* **What you need to do**
Report each line of the entries that contains the word "agent", copied in full.

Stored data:

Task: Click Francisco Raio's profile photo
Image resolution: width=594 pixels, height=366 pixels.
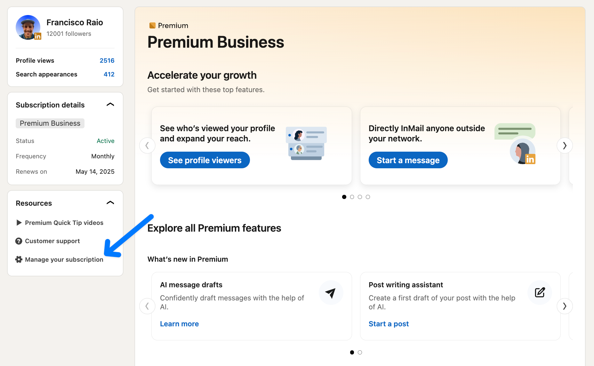Action: [28, 28]

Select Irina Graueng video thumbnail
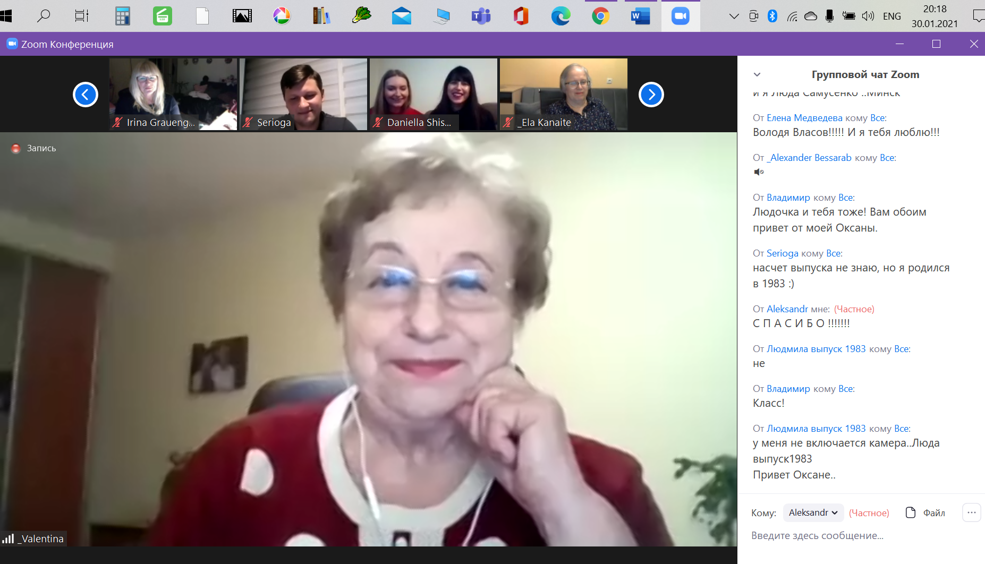point(173,94)
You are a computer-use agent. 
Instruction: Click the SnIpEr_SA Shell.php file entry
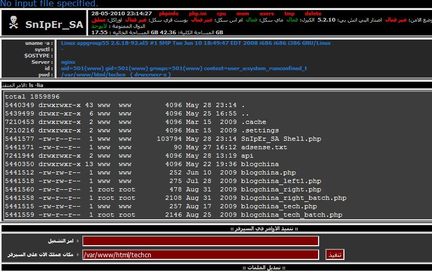click(x=281, y=139)
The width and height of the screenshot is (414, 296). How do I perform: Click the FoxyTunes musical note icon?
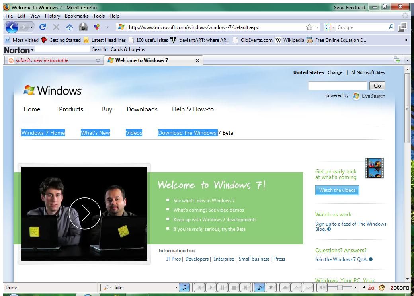tap(184, 287)
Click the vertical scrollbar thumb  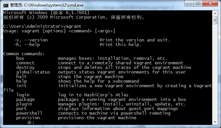tap(215, 21)
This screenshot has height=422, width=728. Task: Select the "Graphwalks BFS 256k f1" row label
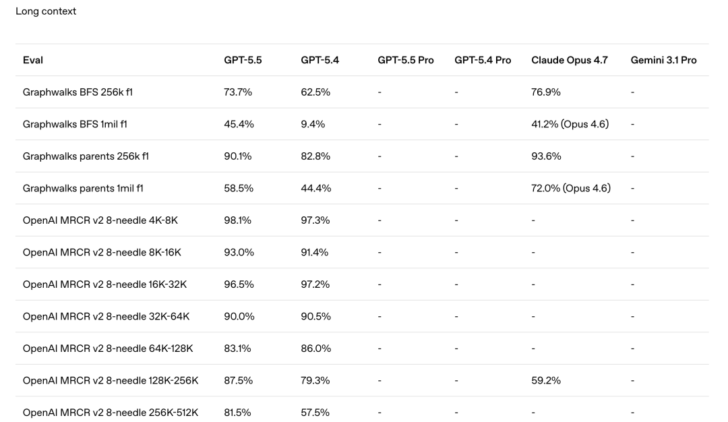click(78, 92)
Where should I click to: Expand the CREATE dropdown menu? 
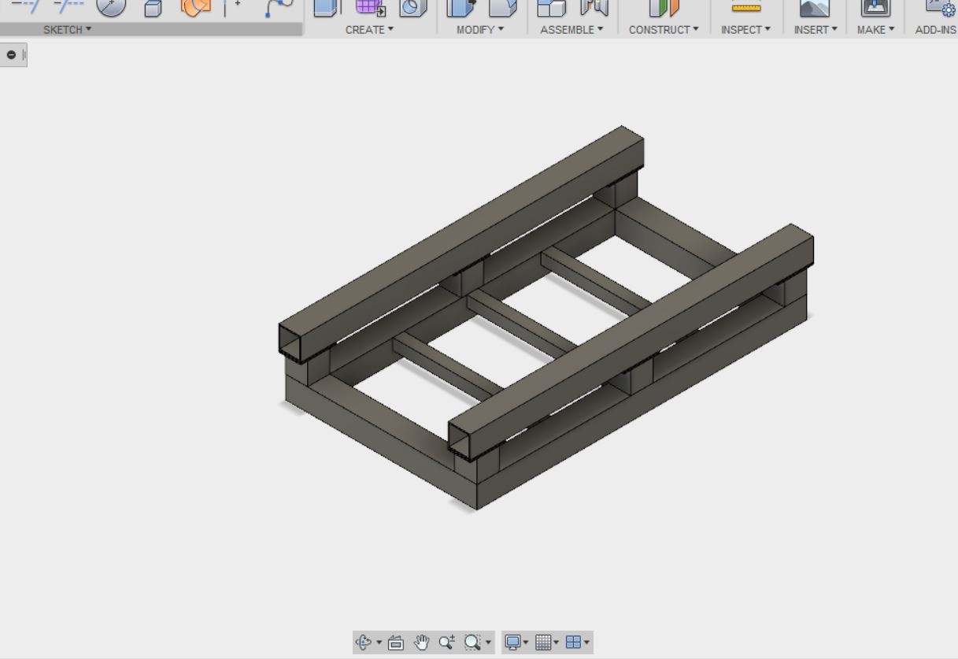click(x=369, y=30)
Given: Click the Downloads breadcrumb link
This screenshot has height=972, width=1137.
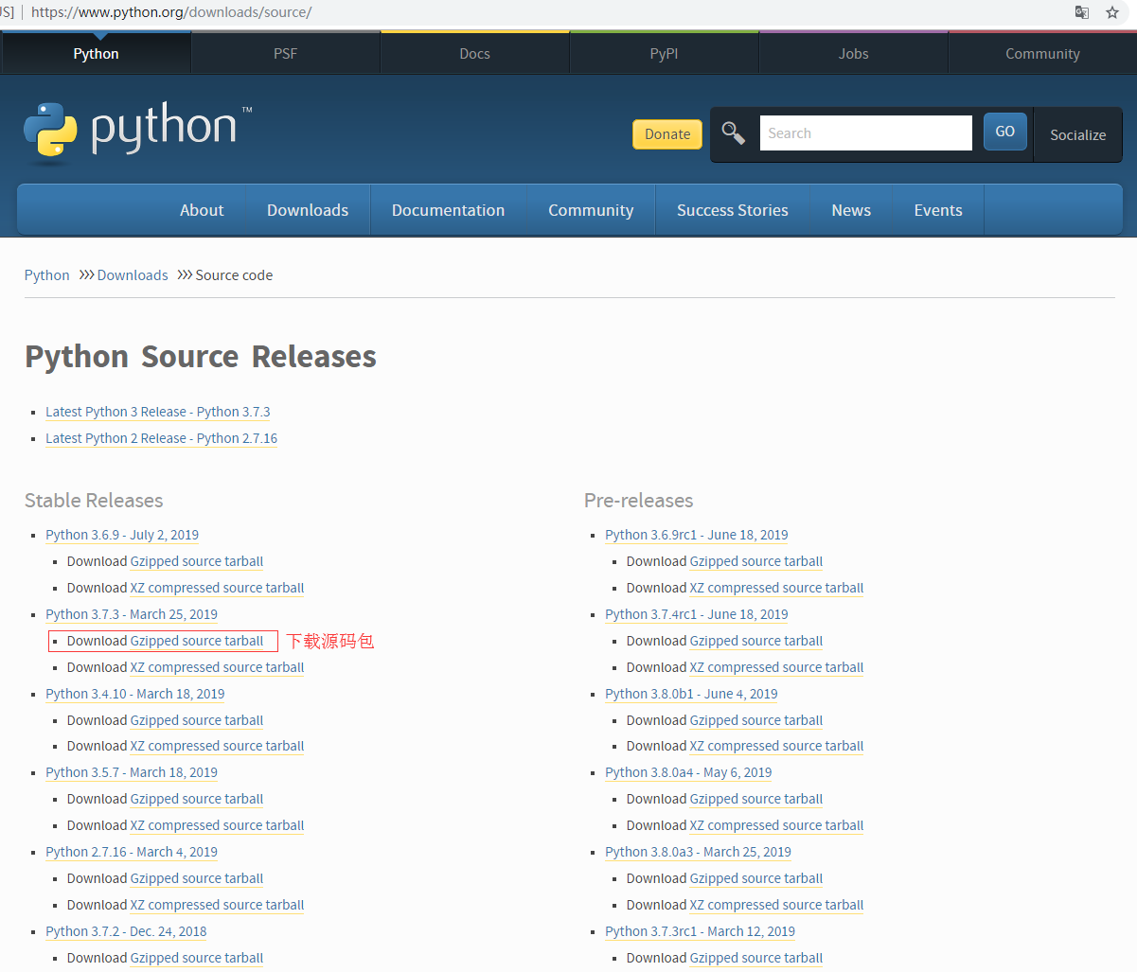Looking at the screenshot, I should pyautogui.click(x=133, y=275).
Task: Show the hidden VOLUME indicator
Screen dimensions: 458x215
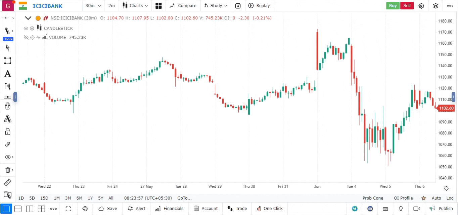Action: [x=26, y=38]
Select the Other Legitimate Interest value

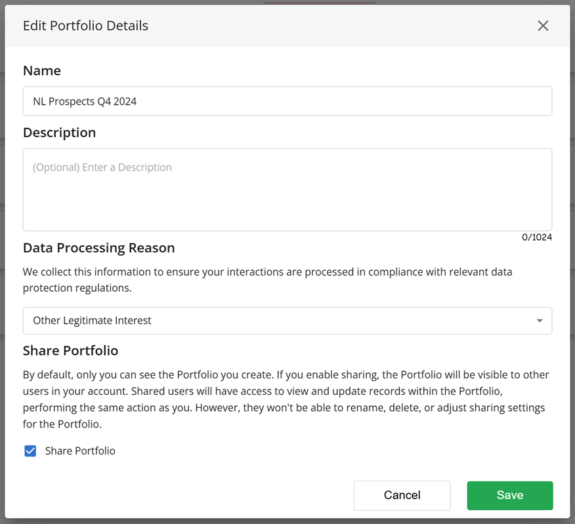tap(92, 321)
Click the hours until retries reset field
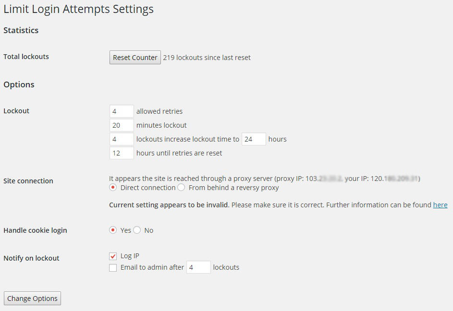 tap(122, 153)
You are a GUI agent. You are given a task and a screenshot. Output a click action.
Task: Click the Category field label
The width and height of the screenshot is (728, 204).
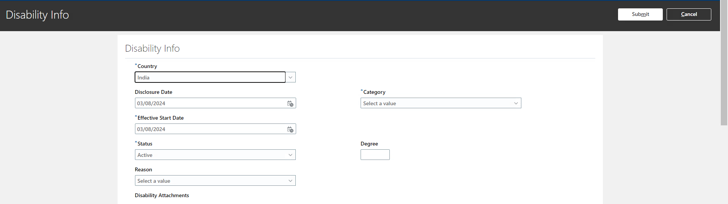tap(374, 92)
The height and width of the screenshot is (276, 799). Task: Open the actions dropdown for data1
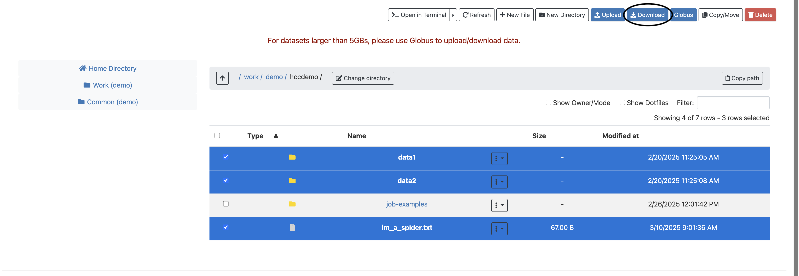(x=499, y=158)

* **Answer**
You are a computer-use agent. 
You are a GUI agent. You are given a task and a screenshot. Output a click action.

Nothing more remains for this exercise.